GEP oncogene promotes cell proliferation through YAP activation in ovarian cancer

G-protein-coupled receptors (GPCRs) and their ligands function in the progression of human malignancies. G₁₂ and G₁₃, encoded by GNA12 and GNA13, respectively, are referred to as the GEP oncogene and are implicated in tumor progression. However, the molecular mechanisms by which G_12/13 activation promotes cancer progression are not fully elucidated. Here, we demonstrate elevated expression of G_12/13 in human ovarian cancer tissues. G_12/13 activation did not promote cellular migration in the ovarian cancer cell lines examined. Rather, G_12/13 activation promoted cell growth.
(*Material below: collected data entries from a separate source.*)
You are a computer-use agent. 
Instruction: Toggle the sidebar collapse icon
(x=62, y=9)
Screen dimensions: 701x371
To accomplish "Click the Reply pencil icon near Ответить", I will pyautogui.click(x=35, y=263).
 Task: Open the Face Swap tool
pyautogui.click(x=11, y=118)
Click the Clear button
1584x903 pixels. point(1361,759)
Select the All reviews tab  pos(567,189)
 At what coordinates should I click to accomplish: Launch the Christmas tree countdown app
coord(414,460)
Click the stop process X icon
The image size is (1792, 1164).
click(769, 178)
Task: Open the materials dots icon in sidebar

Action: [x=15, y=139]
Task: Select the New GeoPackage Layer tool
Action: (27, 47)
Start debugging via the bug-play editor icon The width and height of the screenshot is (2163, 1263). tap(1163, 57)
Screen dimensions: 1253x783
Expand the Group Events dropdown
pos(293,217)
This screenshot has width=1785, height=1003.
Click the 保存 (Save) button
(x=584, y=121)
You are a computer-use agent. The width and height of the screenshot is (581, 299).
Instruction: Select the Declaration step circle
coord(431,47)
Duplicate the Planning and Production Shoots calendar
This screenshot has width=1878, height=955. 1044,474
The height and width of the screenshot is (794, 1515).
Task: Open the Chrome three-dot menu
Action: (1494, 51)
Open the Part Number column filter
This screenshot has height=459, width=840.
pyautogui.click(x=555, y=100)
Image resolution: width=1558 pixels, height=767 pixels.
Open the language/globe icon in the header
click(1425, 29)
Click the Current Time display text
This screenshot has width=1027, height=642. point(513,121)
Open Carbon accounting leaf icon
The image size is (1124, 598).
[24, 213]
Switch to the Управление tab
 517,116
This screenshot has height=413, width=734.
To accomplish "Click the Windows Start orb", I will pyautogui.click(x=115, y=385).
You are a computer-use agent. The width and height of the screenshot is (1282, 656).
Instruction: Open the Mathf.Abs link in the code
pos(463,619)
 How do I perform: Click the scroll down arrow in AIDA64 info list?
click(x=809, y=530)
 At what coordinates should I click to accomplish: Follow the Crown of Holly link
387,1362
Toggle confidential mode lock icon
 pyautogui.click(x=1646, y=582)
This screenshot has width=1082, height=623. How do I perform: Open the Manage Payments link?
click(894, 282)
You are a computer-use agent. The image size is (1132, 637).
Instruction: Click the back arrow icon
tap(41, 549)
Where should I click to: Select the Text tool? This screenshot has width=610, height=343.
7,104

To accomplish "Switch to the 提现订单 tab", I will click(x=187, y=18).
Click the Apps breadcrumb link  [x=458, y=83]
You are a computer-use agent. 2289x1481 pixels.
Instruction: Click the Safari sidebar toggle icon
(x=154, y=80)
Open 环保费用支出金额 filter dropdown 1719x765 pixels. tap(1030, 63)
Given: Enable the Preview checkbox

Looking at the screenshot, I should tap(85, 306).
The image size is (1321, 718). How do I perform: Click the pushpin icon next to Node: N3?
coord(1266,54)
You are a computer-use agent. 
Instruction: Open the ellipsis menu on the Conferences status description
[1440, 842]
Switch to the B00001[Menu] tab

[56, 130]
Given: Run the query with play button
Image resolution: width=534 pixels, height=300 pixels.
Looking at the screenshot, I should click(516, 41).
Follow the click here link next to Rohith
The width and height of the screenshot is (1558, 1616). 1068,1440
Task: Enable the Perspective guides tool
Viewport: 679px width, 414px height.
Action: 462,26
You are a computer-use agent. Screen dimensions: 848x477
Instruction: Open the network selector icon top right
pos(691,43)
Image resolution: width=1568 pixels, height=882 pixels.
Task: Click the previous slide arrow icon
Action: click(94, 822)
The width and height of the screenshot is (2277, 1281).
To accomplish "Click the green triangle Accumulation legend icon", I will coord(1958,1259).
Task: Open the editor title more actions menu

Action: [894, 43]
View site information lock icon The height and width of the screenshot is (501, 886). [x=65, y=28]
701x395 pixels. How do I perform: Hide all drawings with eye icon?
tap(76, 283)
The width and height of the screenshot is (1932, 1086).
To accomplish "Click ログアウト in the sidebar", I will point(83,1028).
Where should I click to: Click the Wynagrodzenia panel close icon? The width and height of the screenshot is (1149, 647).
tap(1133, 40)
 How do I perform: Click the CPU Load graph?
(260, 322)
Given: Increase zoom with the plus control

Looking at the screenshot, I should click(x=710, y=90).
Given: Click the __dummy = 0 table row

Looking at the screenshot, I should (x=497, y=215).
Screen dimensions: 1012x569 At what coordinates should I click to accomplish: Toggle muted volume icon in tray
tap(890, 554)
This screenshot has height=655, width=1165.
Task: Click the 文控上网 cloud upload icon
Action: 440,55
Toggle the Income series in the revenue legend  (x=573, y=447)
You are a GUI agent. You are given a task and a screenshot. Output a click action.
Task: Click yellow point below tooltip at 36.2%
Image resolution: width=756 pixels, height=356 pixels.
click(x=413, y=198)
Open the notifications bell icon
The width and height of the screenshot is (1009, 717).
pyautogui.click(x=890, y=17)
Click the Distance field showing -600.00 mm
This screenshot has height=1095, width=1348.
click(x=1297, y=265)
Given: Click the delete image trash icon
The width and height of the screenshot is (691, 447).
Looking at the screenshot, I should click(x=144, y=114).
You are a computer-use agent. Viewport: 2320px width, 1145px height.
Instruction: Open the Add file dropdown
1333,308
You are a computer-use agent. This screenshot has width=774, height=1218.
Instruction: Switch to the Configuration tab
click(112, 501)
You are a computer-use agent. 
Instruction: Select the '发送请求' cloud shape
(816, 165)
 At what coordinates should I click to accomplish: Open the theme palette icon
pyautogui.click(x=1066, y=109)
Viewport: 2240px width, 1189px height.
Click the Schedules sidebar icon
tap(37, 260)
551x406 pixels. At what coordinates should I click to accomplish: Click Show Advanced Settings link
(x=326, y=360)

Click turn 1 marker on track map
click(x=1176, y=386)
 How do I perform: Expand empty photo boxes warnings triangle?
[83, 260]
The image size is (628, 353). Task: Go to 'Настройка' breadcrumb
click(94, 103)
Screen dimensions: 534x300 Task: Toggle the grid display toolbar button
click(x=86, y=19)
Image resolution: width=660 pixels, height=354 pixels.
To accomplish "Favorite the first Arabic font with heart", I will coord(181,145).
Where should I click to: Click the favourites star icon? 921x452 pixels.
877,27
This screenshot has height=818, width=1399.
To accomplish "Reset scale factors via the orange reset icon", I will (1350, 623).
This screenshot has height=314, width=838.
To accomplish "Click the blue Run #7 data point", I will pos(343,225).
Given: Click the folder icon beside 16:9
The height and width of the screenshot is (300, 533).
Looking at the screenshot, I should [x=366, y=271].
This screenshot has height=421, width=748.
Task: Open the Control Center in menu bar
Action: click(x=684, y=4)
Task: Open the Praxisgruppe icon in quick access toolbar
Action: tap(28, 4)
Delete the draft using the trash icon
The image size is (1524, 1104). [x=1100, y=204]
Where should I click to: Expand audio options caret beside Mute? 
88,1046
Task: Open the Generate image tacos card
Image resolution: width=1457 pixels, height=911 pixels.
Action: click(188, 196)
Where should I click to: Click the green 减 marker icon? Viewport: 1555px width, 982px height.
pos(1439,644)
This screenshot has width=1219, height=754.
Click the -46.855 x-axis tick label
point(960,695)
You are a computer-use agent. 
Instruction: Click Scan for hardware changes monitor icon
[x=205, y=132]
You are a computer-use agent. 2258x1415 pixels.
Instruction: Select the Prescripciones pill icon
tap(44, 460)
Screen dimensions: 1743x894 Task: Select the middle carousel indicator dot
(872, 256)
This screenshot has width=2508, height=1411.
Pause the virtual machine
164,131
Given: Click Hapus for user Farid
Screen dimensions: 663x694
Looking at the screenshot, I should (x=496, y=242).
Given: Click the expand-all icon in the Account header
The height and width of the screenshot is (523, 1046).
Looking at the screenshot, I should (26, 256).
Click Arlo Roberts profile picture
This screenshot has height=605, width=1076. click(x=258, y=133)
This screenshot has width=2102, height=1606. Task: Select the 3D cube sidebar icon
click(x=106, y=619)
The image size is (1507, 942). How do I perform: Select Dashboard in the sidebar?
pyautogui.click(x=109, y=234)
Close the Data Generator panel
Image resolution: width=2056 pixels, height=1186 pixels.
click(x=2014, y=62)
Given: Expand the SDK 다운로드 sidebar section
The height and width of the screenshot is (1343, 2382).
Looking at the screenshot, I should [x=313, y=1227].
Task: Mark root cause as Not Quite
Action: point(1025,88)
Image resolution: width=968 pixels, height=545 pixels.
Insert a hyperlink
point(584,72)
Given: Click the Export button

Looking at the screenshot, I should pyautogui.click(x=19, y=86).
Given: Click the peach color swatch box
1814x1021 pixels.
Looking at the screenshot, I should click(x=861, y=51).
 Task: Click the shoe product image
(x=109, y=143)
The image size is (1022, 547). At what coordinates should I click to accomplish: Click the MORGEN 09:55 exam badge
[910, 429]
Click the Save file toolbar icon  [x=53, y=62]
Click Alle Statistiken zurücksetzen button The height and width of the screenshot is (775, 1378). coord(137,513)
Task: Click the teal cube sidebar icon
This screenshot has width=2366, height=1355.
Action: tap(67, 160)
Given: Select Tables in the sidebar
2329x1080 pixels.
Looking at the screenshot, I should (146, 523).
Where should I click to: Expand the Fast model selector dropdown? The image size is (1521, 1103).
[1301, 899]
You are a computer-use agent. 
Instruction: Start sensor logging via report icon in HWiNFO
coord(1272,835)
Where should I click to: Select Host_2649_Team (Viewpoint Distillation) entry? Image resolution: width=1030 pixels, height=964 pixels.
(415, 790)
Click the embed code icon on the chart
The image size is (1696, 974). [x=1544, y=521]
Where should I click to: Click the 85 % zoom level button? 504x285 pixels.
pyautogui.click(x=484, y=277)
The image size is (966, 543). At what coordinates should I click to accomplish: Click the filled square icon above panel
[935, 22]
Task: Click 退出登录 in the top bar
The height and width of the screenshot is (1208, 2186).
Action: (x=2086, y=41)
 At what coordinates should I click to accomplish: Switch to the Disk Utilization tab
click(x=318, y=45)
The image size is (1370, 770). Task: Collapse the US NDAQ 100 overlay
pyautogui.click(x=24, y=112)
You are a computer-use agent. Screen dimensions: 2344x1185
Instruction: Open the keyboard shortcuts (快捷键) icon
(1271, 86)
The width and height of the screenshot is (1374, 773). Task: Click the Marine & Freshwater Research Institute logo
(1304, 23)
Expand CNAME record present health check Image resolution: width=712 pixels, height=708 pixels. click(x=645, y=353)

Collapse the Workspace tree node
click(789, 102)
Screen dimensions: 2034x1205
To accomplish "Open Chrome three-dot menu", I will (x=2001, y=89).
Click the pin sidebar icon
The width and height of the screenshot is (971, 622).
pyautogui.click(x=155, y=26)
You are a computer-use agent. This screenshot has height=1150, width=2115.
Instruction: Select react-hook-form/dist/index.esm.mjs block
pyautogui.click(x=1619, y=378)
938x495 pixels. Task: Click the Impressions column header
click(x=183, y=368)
We used a synthetic biology approach using chimeric G proteins and GPCRs activated solely by artificial ligands to selectively trigger signaling pathways downstream of specific G proteins. We found that G_12/13 promotes proliferation of ovarian cancer cells by activating the transcriptional coactivator YAP, a critical component of the Hippo signaling pathway. Furthermore, we reveal that inhibition of YAP by short hairpin RNA or a specific inhibitor prevented the growth of ovarian cancer cells. Therefore, YAP may be a suitable therapeutic target in ovarian cancer.